## Exercise material
--------------------------------------------------

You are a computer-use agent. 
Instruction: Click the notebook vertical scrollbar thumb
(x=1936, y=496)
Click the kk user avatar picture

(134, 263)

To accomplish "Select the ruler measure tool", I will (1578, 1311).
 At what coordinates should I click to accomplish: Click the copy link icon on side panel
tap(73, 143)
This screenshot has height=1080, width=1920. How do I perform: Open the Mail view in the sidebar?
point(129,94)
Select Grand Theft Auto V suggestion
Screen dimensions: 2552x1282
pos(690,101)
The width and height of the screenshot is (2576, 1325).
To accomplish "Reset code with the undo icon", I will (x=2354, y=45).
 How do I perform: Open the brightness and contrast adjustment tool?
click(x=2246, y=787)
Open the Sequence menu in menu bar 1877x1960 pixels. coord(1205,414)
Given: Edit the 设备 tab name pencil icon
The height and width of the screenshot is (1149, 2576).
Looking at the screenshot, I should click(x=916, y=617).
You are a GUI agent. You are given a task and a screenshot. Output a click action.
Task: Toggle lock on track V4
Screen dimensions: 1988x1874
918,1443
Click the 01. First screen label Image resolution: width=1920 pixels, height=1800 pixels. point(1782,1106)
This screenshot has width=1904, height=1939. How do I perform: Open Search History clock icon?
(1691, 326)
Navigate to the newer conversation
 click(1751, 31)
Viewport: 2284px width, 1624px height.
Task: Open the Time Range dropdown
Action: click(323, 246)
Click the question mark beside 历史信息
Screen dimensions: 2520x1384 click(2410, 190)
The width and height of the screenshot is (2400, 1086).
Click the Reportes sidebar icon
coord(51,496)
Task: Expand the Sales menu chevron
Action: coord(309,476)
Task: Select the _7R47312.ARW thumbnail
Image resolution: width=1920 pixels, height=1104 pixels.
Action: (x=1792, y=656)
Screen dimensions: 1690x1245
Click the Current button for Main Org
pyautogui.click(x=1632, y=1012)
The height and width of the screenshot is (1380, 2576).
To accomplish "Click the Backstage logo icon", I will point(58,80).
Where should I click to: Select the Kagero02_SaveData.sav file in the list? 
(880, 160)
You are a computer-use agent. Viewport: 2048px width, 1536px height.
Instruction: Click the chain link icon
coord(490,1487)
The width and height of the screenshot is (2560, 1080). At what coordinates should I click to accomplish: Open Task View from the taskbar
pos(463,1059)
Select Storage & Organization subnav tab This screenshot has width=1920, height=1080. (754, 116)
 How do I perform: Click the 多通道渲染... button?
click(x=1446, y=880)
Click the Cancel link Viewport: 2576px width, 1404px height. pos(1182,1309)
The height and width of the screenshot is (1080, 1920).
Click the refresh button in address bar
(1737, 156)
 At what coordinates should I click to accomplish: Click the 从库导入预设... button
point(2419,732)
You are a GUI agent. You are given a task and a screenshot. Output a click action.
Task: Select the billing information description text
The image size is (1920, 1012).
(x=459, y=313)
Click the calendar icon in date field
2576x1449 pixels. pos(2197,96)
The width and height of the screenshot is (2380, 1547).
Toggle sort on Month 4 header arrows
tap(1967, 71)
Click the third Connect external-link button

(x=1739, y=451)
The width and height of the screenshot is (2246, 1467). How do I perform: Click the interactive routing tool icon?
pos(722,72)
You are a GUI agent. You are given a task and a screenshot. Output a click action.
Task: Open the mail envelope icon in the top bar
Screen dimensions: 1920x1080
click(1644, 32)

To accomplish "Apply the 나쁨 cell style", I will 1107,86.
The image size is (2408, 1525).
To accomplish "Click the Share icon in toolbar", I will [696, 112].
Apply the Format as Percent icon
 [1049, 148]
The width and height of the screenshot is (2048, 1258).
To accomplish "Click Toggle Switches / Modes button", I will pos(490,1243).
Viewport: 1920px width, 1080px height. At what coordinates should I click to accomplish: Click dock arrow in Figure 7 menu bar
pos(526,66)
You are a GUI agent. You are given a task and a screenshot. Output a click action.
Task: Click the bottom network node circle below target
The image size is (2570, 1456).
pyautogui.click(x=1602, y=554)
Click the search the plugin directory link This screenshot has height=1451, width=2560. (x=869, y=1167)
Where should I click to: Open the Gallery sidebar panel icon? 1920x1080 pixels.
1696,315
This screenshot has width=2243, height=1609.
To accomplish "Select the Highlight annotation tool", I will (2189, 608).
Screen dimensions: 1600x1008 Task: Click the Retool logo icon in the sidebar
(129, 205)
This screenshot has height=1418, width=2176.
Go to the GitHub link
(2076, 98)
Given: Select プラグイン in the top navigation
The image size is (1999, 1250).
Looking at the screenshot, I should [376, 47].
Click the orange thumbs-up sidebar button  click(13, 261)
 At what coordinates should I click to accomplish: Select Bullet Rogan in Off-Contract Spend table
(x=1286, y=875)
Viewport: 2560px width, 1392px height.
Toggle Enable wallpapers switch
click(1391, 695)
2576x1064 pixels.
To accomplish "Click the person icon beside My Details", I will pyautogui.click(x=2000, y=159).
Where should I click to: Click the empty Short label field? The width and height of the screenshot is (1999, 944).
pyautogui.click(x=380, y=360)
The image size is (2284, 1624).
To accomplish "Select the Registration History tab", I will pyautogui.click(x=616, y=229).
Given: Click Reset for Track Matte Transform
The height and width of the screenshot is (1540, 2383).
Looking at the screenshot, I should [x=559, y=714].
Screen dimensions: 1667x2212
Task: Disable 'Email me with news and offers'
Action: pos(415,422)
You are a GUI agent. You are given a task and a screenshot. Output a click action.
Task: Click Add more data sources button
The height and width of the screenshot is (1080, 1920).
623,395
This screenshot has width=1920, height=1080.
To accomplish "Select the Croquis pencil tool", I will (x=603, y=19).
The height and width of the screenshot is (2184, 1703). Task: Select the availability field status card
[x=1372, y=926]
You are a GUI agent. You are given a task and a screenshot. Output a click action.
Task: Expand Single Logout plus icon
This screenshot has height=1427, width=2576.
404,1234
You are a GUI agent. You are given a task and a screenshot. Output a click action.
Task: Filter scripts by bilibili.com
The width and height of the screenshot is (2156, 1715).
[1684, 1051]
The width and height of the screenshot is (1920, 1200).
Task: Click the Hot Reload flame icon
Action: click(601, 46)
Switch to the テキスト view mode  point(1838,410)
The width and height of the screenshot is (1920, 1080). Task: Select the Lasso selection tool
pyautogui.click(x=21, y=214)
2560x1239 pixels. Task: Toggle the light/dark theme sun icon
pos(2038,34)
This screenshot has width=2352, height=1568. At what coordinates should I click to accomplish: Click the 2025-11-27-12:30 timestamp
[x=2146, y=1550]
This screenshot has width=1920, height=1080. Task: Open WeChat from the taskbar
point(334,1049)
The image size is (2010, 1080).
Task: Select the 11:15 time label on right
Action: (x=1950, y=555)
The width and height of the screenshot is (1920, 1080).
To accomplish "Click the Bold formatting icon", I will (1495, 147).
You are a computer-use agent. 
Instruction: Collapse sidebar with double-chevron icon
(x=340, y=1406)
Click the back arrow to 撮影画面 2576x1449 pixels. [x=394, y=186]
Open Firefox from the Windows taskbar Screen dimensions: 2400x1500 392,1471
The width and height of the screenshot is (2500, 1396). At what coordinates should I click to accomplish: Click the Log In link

--------------------------------------------------

## Try it
Working through the data above, find every line holding "pencil" and copy it.

## Task output
Given: Edit the 设备 tab name pencil icon
To accomplish "Select the Croquis pencil tool", I will (x=603, y=19).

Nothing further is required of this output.